Two things about that deserve to sit alongside each other. First: the class of attack — recruiting third-party browsers into an outbound HTTP-flood pool — is old. Search “in-browser DDoS” and the writeups go back more than a decade; it has happened on ad networks, on compromised WordPress themes, on typosquatted CDN URLs. The novelty here is not the payload. The novelty is where the payload was parked. Second: the npm registry does not, as of this writing, publicly document a takedown SLA for content-abuse-that-is-not-malicious-code. A package that installs a wallet stealer is easy to describe against npm’s acceptable-use policy.
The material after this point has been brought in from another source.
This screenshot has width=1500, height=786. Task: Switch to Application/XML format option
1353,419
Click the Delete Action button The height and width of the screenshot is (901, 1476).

A package that installs cleanly, does nothing malicious on the developer’s machine, and only misbehaves when its tarball URL is loaded in a browser occupies a slightly different corner of the same policy space. The 148 packages sat live for approximately two weeks before the campaign was reported, per JFrog’s timeline — long enough to matter, short enough that it is not obviously a monitoring gap so much as a category the automated scanners were not tuned to catch.

For defenders, the mitigations do not involve npm ecosystem hygiene in the usual sense. If your organization runs an outbound proxy or web filter, the useful action is a log review of connections to registry.npmjs.org-hosted tarball URLs originating from user browsers rather than from build systems — those two populations look very different, and browser-originated tarball fetches are the anomaly. School networks are the more directly affected population; the Family Educational Rights and Privacy Act side of that is not our beat, but the network-side mitigation is: block outbound requests to arbitrary registry tarball URLs from the student LAN, or at minimum, alert on them.

This connects to a broader line running through the last month of registry coverage — rollup polyfill typosquats, Jscrambler’s compromised publish tokens, hallucinated package names getting registered — each different in its specifics, all instances of the same underlying observation. npm is one of the most reliable pieces of software-distribution infrastructure on the internet, and that reliability is a resource. It is being used, quietly, for jobs the registry was not designed to do.

The specific thing to check: whether any of the 148 packages (JFrog’s writeup lists them) appear in your organization’s outbound traffic in the May window. Not in your build logs. In your web-proxy logs.